Work request
Repeat the entries exactly. Leave nothing out.
### Material for this task ###
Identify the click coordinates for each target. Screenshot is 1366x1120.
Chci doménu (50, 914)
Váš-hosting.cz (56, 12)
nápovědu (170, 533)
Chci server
###
Result
Identify the click coordinates for each target. Screenshot is 1366x1120.
Chci doménu (50, 914)
Váš-hosting.cz (56, 12)
nápovědu (170, 533)
Chci server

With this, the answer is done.